--- Task requirements ---
Render the part of the listing that opens with the line containing "Screen dimensions: 1568x773" and closes with the line containing "click(565, 677)" as a Markdown table with columns n and Line. Give each line its own row with a running number, and skip any blank lines.

Records from a dataset:
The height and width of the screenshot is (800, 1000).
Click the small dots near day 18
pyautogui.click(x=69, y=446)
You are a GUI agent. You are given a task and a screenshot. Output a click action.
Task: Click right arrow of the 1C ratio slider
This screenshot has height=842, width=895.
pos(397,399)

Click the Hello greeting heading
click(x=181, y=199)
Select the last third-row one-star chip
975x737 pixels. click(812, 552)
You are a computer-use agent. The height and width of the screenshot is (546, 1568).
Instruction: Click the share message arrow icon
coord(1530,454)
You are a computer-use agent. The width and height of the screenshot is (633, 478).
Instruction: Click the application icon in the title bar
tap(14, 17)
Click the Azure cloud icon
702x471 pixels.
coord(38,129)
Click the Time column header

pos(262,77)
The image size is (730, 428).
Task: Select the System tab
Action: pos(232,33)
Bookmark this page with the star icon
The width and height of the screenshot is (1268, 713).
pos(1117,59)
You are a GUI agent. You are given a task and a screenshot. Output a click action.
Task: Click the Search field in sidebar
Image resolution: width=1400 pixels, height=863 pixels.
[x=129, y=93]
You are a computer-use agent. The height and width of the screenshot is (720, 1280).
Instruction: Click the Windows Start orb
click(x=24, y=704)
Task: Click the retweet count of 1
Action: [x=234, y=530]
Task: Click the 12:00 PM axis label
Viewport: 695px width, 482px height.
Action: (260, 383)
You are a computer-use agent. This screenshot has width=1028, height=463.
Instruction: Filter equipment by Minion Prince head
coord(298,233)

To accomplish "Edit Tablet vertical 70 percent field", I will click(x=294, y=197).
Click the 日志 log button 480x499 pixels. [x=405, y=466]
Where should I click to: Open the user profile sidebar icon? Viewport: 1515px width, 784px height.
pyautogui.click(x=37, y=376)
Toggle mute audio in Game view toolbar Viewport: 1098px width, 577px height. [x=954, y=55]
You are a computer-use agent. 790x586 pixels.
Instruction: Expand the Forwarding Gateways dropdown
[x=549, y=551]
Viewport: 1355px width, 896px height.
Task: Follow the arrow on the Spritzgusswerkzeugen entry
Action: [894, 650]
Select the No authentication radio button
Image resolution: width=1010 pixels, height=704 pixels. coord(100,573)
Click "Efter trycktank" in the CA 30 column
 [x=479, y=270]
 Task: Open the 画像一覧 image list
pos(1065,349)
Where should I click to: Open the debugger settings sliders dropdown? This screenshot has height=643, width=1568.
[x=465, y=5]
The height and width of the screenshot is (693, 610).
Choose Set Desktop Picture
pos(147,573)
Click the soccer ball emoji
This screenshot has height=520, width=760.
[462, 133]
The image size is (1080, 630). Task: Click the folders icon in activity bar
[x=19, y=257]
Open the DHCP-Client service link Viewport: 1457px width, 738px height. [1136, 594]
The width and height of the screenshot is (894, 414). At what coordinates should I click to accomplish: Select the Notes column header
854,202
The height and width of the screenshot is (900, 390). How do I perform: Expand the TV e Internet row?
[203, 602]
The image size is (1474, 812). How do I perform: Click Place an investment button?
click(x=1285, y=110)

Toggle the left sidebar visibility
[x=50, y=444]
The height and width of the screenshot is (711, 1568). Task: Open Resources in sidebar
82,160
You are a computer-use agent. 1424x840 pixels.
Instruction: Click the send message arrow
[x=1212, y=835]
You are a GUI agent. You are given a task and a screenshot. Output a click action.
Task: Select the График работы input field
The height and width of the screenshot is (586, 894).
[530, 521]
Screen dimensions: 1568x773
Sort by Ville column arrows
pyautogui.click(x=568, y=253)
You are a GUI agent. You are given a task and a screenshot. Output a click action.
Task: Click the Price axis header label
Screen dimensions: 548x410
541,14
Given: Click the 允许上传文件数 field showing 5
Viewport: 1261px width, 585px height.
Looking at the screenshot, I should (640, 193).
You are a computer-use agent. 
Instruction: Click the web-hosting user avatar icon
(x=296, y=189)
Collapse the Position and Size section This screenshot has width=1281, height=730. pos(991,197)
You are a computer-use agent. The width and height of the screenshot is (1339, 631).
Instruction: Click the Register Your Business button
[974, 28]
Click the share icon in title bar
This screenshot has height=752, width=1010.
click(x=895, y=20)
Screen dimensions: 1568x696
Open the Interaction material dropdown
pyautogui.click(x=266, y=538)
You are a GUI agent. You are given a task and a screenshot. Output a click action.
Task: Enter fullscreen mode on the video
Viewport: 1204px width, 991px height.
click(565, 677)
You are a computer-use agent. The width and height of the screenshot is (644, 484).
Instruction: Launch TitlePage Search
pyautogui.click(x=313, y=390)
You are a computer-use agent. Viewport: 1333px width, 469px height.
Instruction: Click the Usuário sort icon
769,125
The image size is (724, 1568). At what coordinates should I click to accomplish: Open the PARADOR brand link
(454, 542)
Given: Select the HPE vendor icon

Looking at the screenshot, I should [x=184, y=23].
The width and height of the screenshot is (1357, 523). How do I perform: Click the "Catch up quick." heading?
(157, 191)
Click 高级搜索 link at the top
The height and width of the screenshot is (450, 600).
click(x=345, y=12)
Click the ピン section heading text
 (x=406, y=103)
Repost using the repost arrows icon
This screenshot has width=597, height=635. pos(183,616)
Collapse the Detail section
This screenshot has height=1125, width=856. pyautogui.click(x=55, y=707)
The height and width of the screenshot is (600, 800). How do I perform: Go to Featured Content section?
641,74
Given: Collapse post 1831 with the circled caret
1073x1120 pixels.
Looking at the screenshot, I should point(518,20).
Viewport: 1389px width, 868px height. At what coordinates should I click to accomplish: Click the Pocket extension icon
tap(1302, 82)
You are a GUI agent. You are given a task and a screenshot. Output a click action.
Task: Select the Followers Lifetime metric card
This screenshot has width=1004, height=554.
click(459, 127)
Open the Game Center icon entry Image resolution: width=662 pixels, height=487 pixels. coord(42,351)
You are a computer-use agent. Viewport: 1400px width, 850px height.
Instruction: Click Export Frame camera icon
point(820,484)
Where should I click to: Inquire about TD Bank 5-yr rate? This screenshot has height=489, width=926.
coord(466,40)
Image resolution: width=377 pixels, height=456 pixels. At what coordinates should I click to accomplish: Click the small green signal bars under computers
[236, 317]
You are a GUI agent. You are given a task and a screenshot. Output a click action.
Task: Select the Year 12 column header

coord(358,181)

--- Solution ---
| n | Line |
|---|---|
| 1 | Screen dimensions: 1568x773 |
| 2 | Sort by Ville column arrows |
| 3 | pyautogui.click(x=568, y=253) |
| 4 | You are a GUI agent. You are given a task and a screenshot. Output a click action. |
| 5 | Task: Click the Price axis header label |
| 6 | Screen dimensions: 548x410 |
| 7 | 541,14 |
| 8 | Given: Click the 允许上传文件数 field showing 5 |
| 9 | Viewport: 1261px width, 585px height. |
| 10 | Looking at the screenshot, I should (640, 193). |
| 11 | You are a computer-use agent.  |
| 12 | Instruction: Click the web-hosting user avatar icon |
| 13 | (x=296, y=189) |
| 14 | Collapse the Position and Size section This screenshot has width=1281, height=730. pos(991,197) |
| 15 | You are a computer-use agent. The width and height of the screenshot is (1339, 631). |
| 16 | Instruction: Click the Register Your Business button |
| 17 | [974, 28] |
| 18 | Click the share icon in title bar |
| 19 | This screenshot has height=752, width=1010. |
| 20 | click(x=895, y=20) |
| 21 | Screen dimensions: 1568x696 |
| 22 | Open the Interaction material dropdown |
| 23 | pyautogui.click(x=266, y=538) |
| 24 | You are a GUI agent. You are given a task and a screenshot. Output a click action. |
| 25 | Task: Enter fullscreen mode on the video |
| 26 | Viewport: 1204px width, 991px height. |
| 27 | click(565, 677) |